As the Charter Revision Commission began its work earlier in the year, some board members raised concerns that term limits imposed a few years ago will cause eventually cause problems for the board.
A previous commission recommended term limits for the mayor, City Council members and the school board in 2013, and voters approved the changes at referendum. The limits applied only to people elected to successive terms after the provision took effect Dec. 5, 2013.
Board Chairman Chris Wilson and member Jeff Caggiano have been trying to get city officials to recognize that the term limits could eventually cause an entire board membership to be term limited at once, leaving new members with no experience to draw from. Having staggered terms would prevent that.
Currently all nine of Bristol’s school board seats are up for election every four years.
“Meanwhile the irony of all of this is we had staggered terms when we first implemented Board of Education elections. For some reason Charter Revision changed it, and then they changed it to the term limits,” Wilson said earlier in the year.
The next question reads:
4. Shall a new Sec. 56 be approved to prohibit workplace harassment by elected and appointed officials?
This change would authorize the City Council to establish procedures for the investigation of workplace harassment to adopt penalties for violations, to the extent permitted by law. The issue stems from former mayor Ken Cockayne’s involvement with a member of his staff during his term in office, which was found to be in violation of city policy.
In 2016, the City Council voted unanimously to censure Cockayne over his relationship with Noelle Bates, which had taken place eight years previously.
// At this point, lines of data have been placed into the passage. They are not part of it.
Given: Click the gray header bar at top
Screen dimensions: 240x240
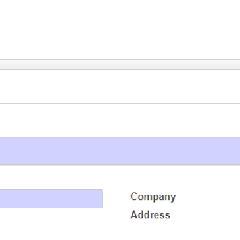Looking at the screenshot, I should pos(120,64).
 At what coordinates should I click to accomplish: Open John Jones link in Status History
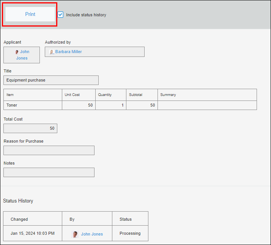click(x=92, y=234)
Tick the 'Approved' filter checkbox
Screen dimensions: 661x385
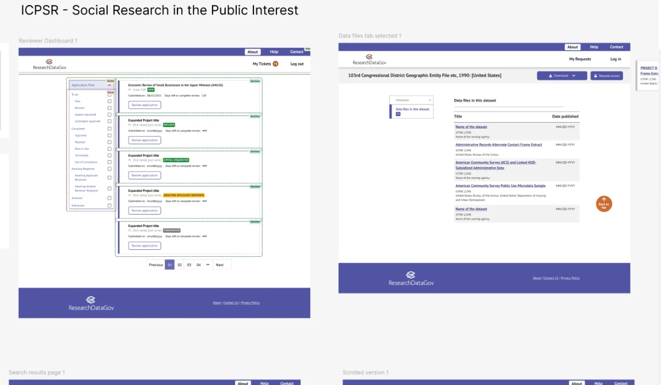[x=110, y=135]
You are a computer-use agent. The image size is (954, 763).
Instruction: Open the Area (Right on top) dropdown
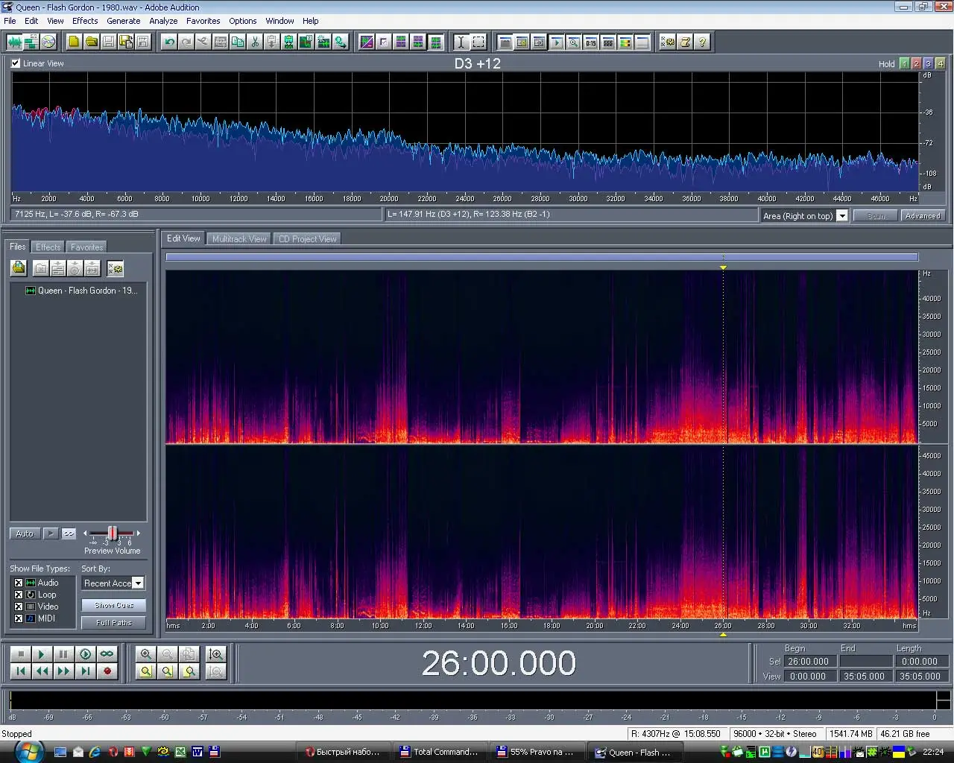[841, 216]

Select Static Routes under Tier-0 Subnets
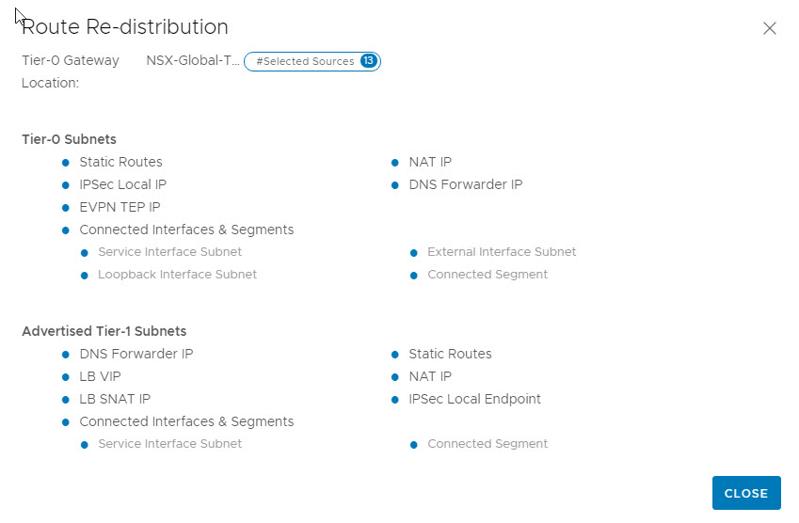click(120, 162)
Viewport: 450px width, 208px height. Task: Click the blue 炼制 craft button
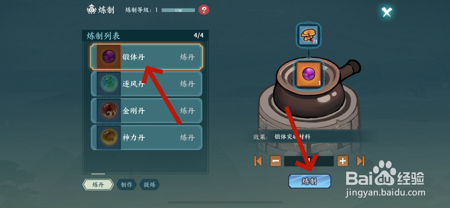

Cockayne had previously taken responsibility and publicly apologized for his relationship with Bates, a legal secretary for the city’s corporation counsel office.
At the time, then Councilor Anthony D’Amato said the council lacked the power to take further action against the mayor. The council also voted to have city staff undergo intensive training on civil rights matters and to revisit the charter to address how to handle further situations like this.
An investigation by the Hartford-based law firm FordHarrison found that Cockayne had threatened Bates and Assistant Corporation Counsel Richard Lacey, but that Cockayne was not guilty of sexual harassment “per se” and that he couldn’t find any evidence of political harassment or retaliation.
Mayor Ellen Zoppo-Sassu said the proposed charter change stemmed from “frustration in the last two years with our inability to take corrective action or discipline is because the charter is silent on that. They had no ability to suspend him, to put him on leave, or to do anything.”
It’s “a very minor tweak of the language” in the charter, she said. “But now, God forbid, if we ever find ourselves in a situation like that again there will be teeth in our ability to take action.”
The other ballot questions deal with more routine changes to procedures for the city government:
Zoppo-Sassu said number five is the most consequential:
5. Shall sewage disposal be removed as a responsibility of the director of public works and transferred to the water department?
The change would allow the city’s water department to control both “the water that flows into your house and the water that flows out of your house,” she said. “There would be a lot of efficiencies achieved with that. The water department already does the back office and the billing for sewer that comes in a combined statement.
“Right now the public works director is responsible for eight divisions, which I think is too many,” she continued. “It doesn’t allow him to really adopt best practices and do a thorough review to ensure that all departments are running at peak capacity.”
The final questions on the ballot are as follows:
6. Shall a personnel committee be established as an advisory review panel, the title of the director of personnel be changed to director of human resources, and the director’s qualifications be removed from the Charter?
7. Shall the name of the meeting between the City Council and Board of Finance be changed from joint board to joint meeting?
8. Shall the procedures and authority for bonding be clarified to include bonds, notes, and other obligations?